[Data items]
=-=-=-=-=
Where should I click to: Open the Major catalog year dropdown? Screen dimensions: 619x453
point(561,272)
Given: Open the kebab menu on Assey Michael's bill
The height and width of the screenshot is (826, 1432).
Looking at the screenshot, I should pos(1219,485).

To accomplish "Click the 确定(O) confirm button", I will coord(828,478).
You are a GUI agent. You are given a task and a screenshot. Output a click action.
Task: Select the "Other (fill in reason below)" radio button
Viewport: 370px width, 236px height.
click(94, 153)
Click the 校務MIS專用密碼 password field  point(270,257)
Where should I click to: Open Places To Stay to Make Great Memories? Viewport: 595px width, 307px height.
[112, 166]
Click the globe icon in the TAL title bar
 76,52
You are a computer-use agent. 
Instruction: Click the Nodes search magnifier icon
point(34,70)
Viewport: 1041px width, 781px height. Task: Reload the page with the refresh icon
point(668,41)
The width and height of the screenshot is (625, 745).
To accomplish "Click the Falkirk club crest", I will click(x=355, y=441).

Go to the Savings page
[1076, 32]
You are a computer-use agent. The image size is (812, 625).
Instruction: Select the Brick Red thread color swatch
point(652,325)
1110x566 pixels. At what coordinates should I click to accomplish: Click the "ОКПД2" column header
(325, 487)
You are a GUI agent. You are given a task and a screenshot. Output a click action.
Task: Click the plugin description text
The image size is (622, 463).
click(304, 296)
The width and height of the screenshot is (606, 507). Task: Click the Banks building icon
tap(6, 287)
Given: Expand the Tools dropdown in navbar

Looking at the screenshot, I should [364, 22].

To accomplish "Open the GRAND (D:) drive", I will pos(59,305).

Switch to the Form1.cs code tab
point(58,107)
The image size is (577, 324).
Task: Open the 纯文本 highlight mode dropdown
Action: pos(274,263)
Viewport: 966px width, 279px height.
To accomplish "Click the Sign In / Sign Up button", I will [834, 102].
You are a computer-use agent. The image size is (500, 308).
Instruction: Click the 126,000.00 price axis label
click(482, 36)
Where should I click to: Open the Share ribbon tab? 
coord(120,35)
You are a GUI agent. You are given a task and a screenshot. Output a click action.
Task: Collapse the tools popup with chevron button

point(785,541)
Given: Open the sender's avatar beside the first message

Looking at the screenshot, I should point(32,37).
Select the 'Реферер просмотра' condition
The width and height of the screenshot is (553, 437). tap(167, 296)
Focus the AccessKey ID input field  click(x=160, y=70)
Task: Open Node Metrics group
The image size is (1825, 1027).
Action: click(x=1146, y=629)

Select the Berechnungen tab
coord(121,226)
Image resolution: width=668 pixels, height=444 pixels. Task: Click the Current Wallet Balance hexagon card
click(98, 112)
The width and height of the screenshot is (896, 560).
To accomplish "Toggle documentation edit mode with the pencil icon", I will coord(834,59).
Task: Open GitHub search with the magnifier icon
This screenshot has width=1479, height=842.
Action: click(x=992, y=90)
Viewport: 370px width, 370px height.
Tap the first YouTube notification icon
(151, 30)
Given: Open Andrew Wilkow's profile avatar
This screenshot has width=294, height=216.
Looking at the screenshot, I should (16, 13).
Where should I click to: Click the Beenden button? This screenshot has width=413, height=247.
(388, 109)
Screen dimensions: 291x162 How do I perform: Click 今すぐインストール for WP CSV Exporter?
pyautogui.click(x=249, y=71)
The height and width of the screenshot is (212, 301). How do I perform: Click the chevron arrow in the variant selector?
=-=-=-=-=
Given request: Rewrite the data from the line containing "Viewport: 1041px width, 781px" to the line containing "Action: pos(274,263)", substituting "Command" for "Instruction" and leaving everything else unchanged.

Response to the exercise:
Viewport: 1041px width, 781px height. Task: Reload the page with the refresh icon
point(668,41)
The width and height of the screenshot is (625, 745).
To accomplish "Click the Falkirk club crest", I will click(x=355, y=441).

Go to the Savings page
[1076, 32]
You are a computer-use agent. The image size is (812, 625).
Command: Select the Brick Red thread color swatch
point(652,325)
1110x566 pixels. At what coordinates should I click to accomplish: Click the "ОКПД2" column header
(325, 487)
You are a GUI agent. You are given a task and a screenshot. Output a click action.
Task: Click the plugin description text
The image size is (622, 463).
click(304, 296)
The width and height of the screenshot is (606, 507). Task: Click the Banks building icon
tap(6, 287)
Given: Expand the Tools dropdown in navbar

Looking at the screenshot, I should [364, 22].

To accomplish "Open the GRAND (D:) drive", I will pos(59,305).

Switch to the Form1.cs code tab
point(58,107)
The image size is (577, 324).
Task: Open the 纯文本 highlight mode dropdown
Action: pos(274,263)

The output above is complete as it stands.